Underwater Recovery Drill:
Swim freestyle but do not let your arms exit the water at the end of the underwater pull. As your hand reaches your thigh, bend your elbow and slide your hand forward along the side of your body. This is very similar to doggy-paddle but with an entire underwater stroke. Keep your head in the water and breathe to the side like normal.

Reverse Catch-up Drill:
Push off the wall with both hands on your thighs. Take a complete stroke with your right arm, when it completes the rotation and touches your thigh, that is the signal to start the next stroke with your left arm. Continue alternating arms, with the non-stroking hand resting against your thigh.



Twelve Days of Christmas Swim

This 5,850-yard swim set (all 75s) but you can adapt it with a warmup/cool down and one set of each instead of building them together.

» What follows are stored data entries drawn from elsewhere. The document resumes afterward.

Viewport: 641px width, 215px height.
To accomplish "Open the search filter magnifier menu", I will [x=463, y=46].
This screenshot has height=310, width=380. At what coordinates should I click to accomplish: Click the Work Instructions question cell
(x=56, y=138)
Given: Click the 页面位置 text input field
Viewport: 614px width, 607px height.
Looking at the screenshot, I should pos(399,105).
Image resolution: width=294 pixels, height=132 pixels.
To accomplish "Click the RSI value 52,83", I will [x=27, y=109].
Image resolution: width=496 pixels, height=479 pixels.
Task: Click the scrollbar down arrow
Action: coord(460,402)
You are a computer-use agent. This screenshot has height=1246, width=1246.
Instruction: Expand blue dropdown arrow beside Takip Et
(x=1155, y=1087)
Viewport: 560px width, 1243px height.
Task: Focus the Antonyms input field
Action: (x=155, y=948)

Carve out a good chunk of pool time and prepare to create a deficit for all those cookies you’re about to eat.

Here’s how it works: Each “day” is one 75, broken up in a different way. You’ll swim day 1. Then you’ll swim day 2, day 1. Then day 3, day 2, day 1. The idea is to keep adding on to the set and work your way back to number one. Choose a comfortable interval that will give you about 10 seconds rest every 75.

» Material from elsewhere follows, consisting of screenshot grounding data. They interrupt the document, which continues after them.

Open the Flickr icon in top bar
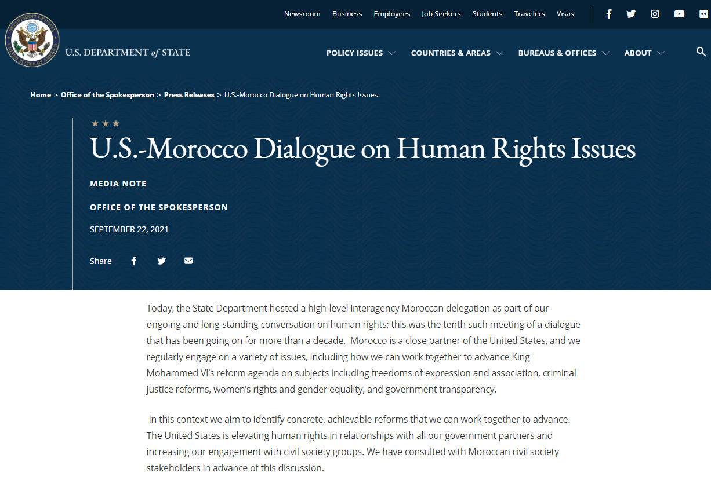Viewport: 711px width, 480px height. point(703,14)
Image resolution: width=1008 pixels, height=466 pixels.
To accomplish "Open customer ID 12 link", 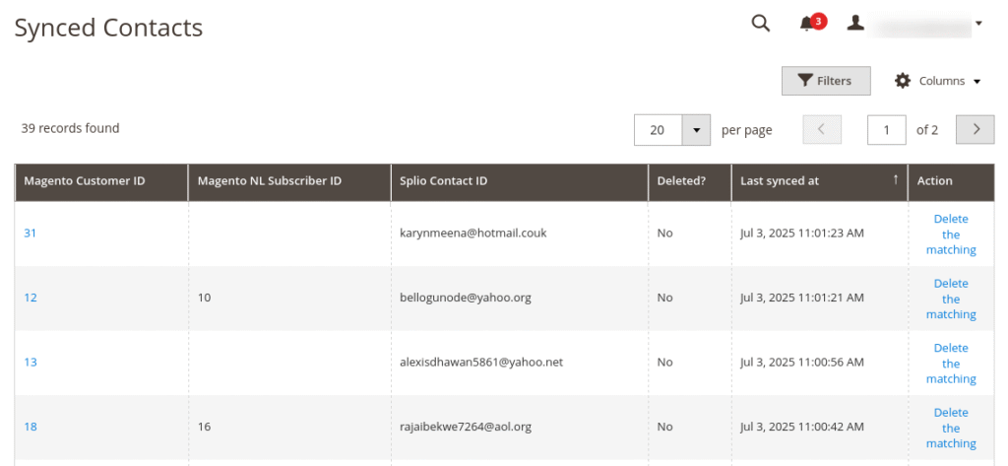I will click(31, 298).
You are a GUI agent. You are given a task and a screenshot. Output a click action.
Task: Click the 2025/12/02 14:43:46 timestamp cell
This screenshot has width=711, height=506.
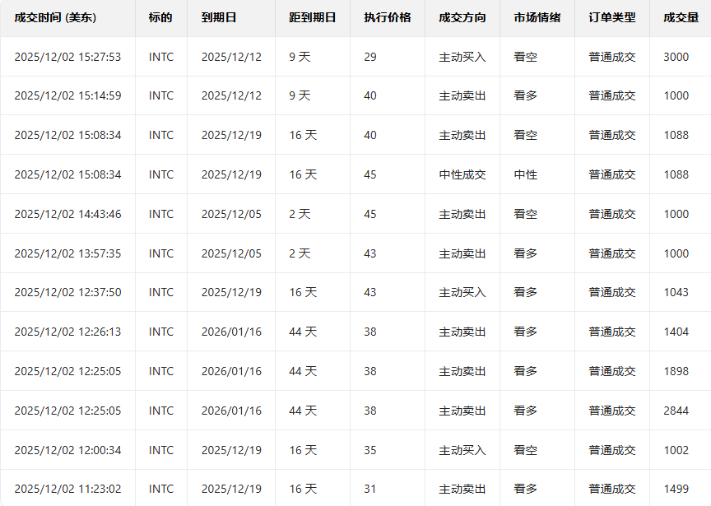(x=67, y=214)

Sung (at least somewhat) to the tune of “The Twelve Days of Christmas.”
On the first day of Christmas my true love gave to me, a 75 free!
On the second day of Christmas, my true love gave to me, one free-drill-free and a 75 free!
On the third day of Christmas my true love gave to me, one hypoxic 3/5/3, one free-drill-free and a 75 free!

Print this out and bring it to the pool deck.
1. Freestyle
2. Freestyle-drill (finger-tip drag)-freestyle
3. Hypoxic, breathe every 3/5/3
4. Kick- freestyle -kick
5. Freestyle
6. Drill (tarzan)- freestyle- drill (3-6-3)
7. Hypoxic, breathe every 5/7/5
8. Pull -drill (shark) -pull
9. Freestyle
10. Kick –freestyle –drill (fist)
11. Hypoxic, breathe every 7/9/7
12. Pull

Tarzan Drill:
Swim freestyle with your head out of the water. Look forward as if you were sighting a buoy or landmark in open water. Keep your head out of the water for the entire 25 to strengthen your neck muscles for triathlon swimming!
Fist Drill:
Swim regular freestyle. Ball your hands into fists and work on high elbow catch and pull under the water.
Finger-Tip Drag:
Swim regular freestyle. When your arm is out of the water (recovery phase) keep your elbow pointed toward the sky and your fingertips pointing down toward the water. Allow your fingertips (about 1/2 inch) to drag through the water from your hips all the way past your head.
3-6-3:
Take three strokes and pause on your right side with right arm extended forward and your left arm lying on left side. Remain in this position for six kicks. Take three more strokes and pause on your left side for six kicks. Repeat.
Shark:
Use a pull buoy or a kick board between your thighs. After the finish of each stroke, reach back and tap the part of the buoy that is above water. This drill emphasizes finishing your stroke all the way to mid-thigh.